En second lieu, le projet de loi appréhende l’information comme un corpus délimité et homogène, alors même que ce n’est pas le cas dans la pratique. En effet, si le support peut être réputé appartenir à l’entreprise, la question du contenu et de sa transmission risque de faire l’objet de longs débats en revendication devant le juge. Un salarié ou un dirigeant quittant une entreprise peut-il effacer raisonnablement de sa mémoire l’expérience ou les informations générales auxquelles il a eu accès sous peine de se voir poursuivre et condamner pour atteinte au secret des affaires ? Il est nécessaire que l’entreprise soit protégée. Mais la limite de l’exercice réside inévitablement dans de possibles contentieux civils, commerciaux ou prud’hommaux trouvant leur source dans la violation prétendue de ce secret.

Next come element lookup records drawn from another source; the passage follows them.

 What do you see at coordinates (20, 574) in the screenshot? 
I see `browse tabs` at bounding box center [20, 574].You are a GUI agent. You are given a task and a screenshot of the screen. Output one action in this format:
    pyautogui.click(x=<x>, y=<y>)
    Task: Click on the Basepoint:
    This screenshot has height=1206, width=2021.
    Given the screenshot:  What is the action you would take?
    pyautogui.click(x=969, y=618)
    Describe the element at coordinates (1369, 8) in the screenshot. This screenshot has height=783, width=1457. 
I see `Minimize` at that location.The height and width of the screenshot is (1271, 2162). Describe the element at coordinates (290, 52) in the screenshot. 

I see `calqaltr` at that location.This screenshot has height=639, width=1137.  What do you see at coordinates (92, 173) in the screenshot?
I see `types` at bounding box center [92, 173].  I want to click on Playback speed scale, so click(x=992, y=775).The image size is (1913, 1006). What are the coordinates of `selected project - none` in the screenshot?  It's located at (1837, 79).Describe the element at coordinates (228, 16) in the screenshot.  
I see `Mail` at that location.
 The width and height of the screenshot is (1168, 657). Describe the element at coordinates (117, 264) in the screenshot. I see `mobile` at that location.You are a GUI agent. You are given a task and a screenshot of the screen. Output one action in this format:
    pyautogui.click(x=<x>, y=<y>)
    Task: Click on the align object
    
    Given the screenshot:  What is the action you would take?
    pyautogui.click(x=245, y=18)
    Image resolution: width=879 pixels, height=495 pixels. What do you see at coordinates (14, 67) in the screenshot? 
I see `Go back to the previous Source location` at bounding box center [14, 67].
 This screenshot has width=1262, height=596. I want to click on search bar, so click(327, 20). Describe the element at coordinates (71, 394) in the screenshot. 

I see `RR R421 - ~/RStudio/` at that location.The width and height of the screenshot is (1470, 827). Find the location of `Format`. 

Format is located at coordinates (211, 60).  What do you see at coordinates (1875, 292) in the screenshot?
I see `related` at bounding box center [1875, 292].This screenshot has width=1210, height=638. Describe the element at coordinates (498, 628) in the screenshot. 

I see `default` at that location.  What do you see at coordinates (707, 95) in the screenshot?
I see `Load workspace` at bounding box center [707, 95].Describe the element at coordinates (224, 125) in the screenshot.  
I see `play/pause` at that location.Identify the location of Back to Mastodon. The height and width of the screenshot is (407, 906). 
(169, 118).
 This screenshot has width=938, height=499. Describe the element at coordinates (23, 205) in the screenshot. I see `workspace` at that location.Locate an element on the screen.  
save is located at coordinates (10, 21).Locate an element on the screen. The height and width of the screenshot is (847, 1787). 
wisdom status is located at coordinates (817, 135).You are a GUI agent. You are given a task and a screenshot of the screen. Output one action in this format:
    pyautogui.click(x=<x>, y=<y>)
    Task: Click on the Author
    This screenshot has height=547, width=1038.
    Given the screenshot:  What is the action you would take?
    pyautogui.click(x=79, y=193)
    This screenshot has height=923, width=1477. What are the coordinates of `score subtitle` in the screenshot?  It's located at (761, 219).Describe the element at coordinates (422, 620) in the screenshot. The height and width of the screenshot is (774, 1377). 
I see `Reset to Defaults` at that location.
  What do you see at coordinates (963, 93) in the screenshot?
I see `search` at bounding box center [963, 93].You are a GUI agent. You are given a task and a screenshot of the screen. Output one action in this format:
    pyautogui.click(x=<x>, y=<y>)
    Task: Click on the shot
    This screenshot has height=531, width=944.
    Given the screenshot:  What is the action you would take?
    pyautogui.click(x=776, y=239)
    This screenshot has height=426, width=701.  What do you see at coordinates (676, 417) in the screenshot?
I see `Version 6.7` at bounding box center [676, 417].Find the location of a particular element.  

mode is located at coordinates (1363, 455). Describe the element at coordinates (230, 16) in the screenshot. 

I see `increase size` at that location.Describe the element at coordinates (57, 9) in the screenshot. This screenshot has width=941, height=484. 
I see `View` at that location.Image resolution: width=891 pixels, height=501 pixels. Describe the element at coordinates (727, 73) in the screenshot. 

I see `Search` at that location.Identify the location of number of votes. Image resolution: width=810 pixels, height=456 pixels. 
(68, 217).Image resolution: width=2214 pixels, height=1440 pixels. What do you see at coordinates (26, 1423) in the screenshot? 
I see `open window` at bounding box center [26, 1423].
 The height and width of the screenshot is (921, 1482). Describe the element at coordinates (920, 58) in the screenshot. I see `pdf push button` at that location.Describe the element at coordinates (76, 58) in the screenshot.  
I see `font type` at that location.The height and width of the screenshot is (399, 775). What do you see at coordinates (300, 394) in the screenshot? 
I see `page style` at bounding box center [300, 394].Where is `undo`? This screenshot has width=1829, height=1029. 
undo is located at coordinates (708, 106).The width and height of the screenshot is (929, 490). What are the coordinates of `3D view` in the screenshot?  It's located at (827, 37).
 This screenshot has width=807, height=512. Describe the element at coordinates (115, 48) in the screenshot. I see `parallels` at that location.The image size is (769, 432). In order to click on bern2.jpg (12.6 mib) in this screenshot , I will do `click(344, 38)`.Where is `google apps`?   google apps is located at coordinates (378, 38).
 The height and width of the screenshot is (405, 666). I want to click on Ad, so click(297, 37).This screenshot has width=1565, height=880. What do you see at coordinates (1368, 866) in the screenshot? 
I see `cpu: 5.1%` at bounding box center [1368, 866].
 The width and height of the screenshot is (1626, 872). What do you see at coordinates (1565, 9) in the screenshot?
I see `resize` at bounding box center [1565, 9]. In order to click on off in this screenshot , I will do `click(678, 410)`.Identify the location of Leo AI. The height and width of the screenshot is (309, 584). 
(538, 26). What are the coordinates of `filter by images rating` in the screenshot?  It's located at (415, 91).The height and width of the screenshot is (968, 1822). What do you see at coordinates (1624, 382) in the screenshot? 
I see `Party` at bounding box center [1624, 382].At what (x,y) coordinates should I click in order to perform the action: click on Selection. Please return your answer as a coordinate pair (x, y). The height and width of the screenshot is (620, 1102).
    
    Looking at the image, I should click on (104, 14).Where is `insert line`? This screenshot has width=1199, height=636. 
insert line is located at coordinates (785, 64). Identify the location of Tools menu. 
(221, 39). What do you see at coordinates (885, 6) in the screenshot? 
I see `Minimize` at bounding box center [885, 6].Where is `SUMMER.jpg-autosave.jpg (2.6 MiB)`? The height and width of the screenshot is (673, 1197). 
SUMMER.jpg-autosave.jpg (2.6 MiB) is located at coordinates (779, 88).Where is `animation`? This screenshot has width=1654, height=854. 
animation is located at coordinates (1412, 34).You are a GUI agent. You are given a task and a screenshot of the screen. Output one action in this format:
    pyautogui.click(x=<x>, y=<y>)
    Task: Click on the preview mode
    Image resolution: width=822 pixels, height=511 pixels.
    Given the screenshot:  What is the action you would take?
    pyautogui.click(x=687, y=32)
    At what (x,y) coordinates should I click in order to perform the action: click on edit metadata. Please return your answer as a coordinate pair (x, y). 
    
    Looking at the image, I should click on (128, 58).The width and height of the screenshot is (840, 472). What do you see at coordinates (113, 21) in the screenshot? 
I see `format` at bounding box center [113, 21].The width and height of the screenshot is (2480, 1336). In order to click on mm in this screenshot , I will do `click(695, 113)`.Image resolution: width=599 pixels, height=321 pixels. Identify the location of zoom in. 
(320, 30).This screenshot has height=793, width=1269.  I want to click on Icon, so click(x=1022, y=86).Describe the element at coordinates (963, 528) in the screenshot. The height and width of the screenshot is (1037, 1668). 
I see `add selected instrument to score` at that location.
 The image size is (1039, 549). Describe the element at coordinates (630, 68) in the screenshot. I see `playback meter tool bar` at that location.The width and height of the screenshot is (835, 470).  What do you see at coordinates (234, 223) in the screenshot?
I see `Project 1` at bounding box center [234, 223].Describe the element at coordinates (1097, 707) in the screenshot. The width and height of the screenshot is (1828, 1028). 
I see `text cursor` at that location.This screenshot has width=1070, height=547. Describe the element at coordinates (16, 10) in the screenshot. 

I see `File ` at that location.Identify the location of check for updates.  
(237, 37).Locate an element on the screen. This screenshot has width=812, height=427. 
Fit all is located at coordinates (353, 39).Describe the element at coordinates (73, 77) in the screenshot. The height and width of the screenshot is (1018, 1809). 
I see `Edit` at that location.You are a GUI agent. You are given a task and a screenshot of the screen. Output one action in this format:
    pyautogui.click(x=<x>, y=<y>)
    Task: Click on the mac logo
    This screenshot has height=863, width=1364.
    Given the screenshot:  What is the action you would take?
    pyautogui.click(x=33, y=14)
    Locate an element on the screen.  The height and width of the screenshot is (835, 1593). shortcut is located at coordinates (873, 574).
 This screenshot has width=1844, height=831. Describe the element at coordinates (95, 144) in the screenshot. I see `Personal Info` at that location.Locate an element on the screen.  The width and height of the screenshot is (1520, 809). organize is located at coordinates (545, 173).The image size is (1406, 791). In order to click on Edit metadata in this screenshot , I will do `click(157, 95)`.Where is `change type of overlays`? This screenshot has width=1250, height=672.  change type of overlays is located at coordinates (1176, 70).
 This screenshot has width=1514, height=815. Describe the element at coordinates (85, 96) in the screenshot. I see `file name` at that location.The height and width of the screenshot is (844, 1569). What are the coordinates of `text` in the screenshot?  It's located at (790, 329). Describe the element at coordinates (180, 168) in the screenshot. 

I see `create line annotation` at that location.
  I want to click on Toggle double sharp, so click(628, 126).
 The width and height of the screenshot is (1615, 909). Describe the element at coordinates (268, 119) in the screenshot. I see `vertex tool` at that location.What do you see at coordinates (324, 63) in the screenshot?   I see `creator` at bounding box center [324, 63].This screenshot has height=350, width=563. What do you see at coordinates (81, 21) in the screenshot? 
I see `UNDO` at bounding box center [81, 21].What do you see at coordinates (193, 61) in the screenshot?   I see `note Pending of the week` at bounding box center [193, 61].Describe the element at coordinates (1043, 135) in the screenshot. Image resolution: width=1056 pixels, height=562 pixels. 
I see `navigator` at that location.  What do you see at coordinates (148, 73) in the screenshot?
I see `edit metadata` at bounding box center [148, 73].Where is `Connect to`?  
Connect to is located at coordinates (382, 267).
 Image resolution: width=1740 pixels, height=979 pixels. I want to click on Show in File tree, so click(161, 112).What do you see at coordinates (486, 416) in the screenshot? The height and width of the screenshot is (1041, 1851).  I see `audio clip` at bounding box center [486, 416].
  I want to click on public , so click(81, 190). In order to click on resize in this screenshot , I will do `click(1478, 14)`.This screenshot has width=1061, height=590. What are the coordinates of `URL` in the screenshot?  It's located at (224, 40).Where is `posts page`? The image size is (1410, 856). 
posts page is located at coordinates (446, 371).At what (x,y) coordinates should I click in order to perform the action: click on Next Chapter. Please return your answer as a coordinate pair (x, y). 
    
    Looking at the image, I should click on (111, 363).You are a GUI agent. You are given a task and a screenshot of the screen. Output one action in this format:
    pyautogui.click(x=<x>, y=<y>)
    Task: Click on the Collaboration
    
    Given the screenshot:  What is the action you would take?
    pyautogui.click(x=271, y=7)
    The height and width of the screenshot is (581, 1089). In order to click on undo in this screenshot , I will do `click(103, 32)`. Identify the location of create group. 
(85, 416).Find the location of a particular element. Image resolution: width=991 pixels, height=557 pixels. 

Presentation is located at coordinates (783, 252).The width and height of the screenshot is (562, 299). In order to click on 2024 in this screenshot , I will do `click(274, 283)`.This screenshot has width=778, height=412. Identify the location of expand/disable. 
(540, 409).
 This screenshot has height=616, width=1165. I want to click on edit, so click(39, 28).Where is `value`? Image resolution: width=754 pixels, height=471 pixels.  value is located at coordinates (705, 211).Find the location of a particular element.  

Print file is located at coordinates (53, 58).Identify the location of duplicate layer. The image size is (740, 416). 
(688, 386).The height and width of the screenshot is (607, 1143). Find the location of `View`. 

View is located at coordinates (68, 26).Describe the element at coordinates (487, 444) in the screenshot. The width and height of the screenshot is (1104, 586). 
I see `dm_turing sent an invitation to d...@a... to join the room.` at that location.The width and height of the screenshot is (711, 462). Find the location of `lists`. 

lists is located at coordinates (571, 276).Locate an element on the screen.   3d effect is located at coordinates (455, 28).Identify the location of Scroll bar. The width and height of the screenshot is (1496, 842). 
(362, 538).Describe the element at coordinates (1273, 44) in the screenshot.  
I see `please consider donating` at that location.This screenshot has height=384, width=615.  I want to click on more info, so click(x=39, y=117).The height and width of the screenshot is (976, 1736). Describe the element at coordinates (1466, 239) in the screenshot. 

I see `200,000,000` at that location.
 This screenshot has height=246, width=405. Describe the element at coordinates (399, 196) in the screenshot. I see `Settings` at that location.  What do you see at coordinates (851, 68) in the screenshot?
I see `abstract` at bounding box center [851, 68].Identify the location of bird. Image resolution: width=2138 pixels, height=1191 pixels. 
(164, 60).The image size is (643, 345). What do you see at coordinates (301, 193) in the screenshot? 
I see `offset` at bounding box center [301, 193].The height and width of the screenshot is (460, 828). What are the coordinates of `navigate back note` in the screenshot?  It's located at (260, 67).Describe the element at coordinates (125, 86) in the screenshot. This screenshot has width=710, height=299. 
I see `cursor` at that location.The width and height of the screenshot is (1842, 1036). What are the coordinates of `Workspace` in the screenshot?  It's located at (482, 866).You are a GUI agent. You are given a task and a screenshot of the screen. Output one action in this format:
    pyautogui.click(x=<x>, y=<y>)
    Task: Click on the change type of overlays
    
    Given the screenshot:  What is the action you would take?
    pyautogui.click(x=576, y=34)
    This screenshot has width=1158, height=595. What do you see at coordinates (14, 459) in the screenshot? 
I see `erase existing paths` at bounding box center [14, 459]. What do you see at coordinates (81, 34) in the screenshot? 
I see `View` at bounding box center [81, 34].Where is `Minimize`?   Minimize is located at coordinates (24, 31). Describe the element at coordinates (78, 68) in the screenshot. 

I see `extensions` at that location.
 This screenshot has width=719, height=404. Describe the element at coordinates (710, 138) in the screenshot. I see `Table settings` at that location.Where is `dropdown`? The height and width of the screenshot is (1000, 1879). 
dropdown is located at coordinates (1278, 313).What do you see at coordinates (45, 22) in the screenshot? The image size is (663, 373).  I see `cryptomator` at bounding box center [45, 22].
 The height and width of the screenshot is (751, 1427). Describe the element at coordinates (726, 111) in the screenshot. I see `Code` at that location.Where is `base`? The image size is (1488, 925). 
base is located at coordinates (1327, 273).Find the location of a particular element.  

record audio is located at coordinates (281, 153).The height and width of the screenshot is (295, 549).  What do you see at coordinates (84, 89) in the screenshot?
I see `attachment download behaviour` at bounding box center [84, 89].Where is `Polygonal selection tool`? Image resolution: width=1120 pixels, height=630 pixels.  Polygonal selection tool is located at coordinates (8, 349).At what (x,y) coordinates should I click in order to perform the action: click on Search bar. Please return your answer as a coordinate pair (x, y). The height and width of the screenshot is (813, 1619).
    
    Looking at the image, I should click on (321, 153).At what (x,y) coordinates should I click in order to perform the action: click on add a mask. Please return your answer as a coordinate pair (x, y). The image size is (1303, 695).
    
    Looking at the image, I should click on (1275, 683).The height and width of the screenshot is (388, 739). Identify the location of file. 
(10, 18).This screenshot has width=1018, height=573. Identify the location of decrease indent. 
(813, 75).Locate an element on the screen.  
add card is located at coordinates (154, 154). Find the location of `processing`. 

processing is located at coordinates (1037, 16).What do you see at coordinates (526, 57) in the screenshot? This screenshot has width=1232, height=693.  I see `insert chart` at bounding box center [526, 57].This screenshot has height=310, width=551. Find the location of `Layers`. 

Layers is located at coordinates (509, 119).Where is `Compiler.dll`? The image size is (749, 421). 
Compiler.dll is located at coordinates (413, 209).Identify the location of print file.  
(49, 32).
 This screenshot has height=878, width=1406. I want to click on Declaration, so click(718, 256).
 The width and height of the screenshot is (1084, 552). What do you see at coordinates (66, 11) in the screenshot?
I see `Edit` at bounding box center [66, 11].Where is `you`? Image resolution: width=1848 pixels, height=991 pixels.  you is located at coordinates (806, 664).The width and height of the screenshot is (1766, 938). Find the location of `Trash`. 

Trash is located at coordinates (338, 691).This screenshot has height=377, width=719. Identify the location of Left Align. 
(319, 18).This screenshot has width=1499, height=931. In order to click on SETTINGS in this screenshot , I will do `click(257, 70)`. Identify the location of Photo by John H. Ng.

C’est précisément du fait de cette impossibilité pratique de qualification de l’information que le législateur français a historiquement pris soin de sanctionner l’usage déloyal de l’information économique plutôt que d’en tenter une protection hasardeuse, voire impossible : vol, abus de confiance, intrusion dans un système de données informatisé.

Si l’intention du législateur dans le cadre de ce projet de loi est donc honorable, car il est bien évidemment nécessaire de protéger le patrimoine économique des entreprises, ce dernier risque pourtant de se heurter à des difficultés de mise en œuvre en ne dotant pas son dispositif de contours précis et en ne l’assortissant pas d’une méthodologie spécifique. Le projet de loi va maintenant suivre les arcanes du processus parlementaire et il reste à espérer qu’il sera enrichi pour en permettre une application effective et éviter qu’il rejoigne dès son entrée en vigueur la grande famille des textes répressifs oubliés.